(WORK TO COMPLETE):
From the records below, output exactly the lines starting at the line with "Task: Copy the request code snippet" and ending at the line with "Task: Expand the Technology objects tree node", both of them included, but no pictures.

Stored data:

···

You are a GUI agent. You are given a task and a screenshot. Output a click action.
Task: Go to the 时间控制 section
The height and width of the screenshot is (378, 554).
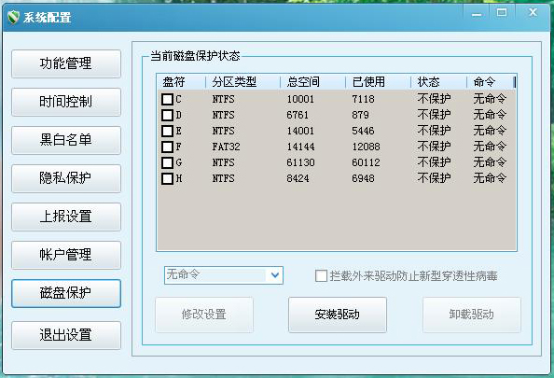coord(66,102)
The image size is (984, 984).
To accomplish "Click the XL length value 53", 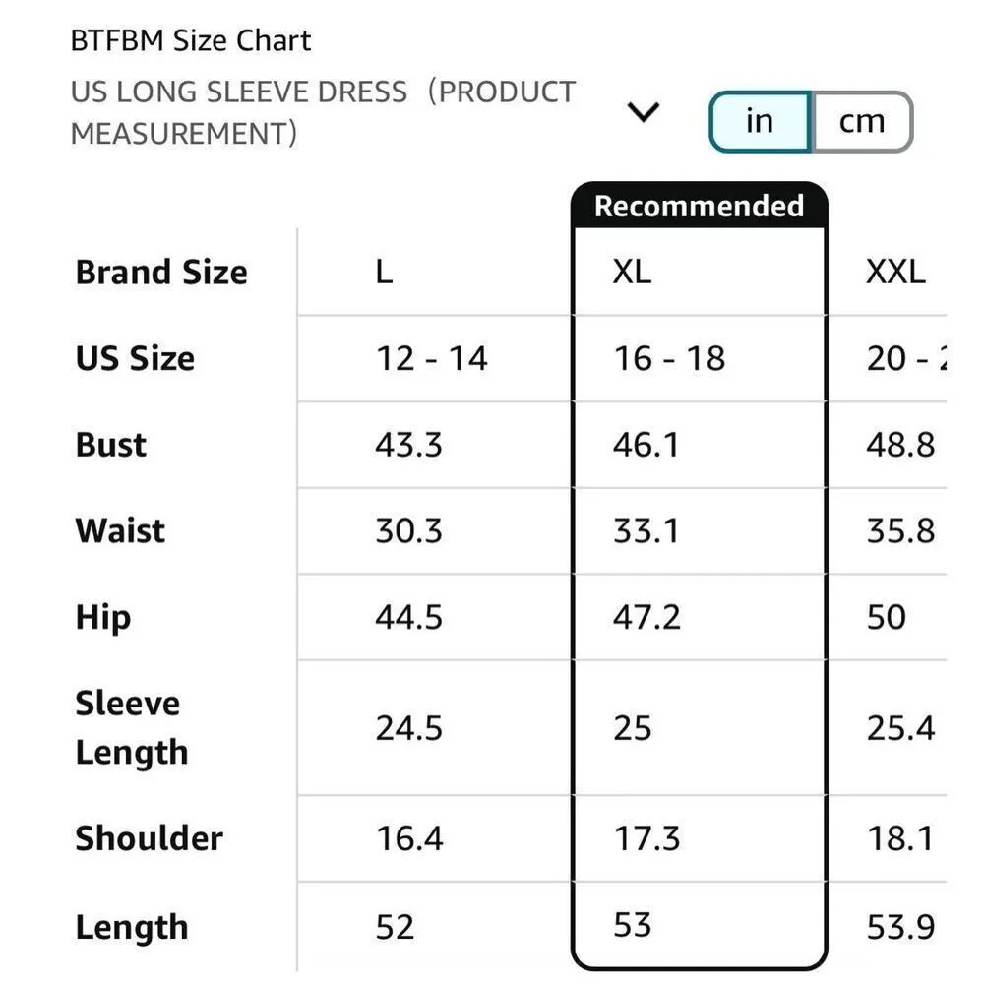I will point(632,925).
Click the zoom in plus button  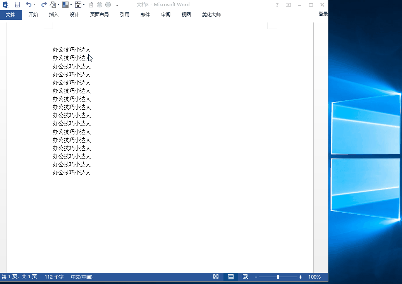tap(301, 277)
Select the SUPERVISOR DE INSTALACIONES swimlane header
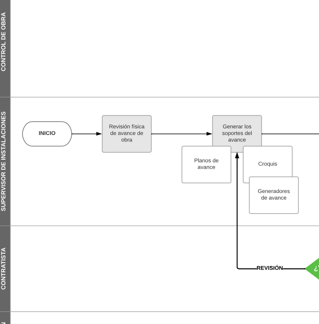The image size is (319, 324). [5, 161]
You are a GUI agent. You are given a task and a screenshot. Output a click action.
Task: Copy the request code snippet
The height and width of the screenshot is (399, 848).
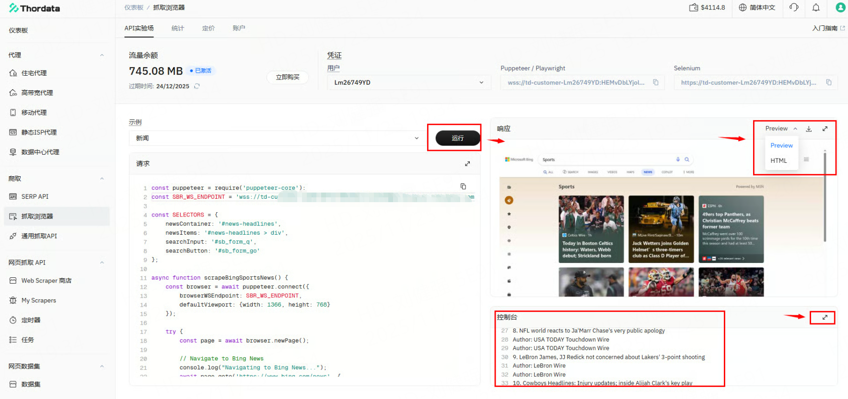(x=463, y=186)
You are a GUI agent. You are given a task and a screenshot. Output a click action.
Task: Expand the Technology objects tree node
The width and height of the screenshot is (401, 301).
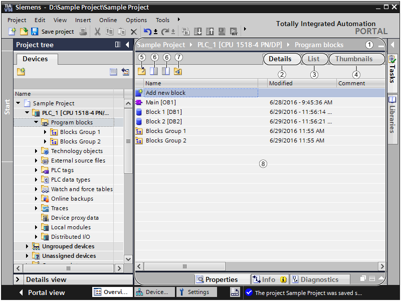(37, 151)
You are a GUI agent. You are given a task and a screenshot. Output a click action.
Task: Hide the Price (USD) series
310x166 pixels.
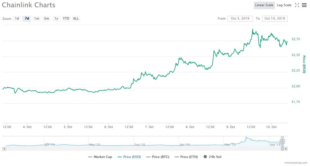(x=129, y=157)
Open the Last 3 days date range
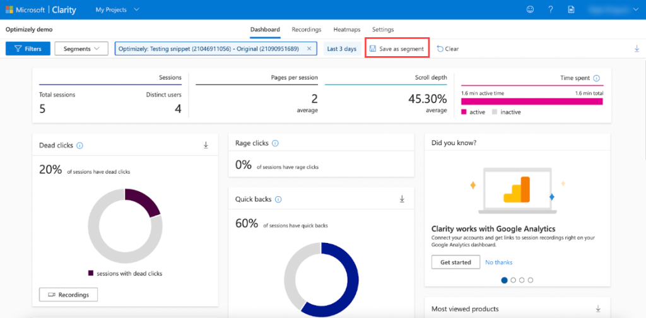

···

(FINAL ANSWER):
Task: Copy the request code snippet
The height and width of the screenshot is (399, 848).
(x=463, y=186)
You are a GUI agent. You are given a task and a screenshot. Output a click action.
Task: Expand the Technology objects tree node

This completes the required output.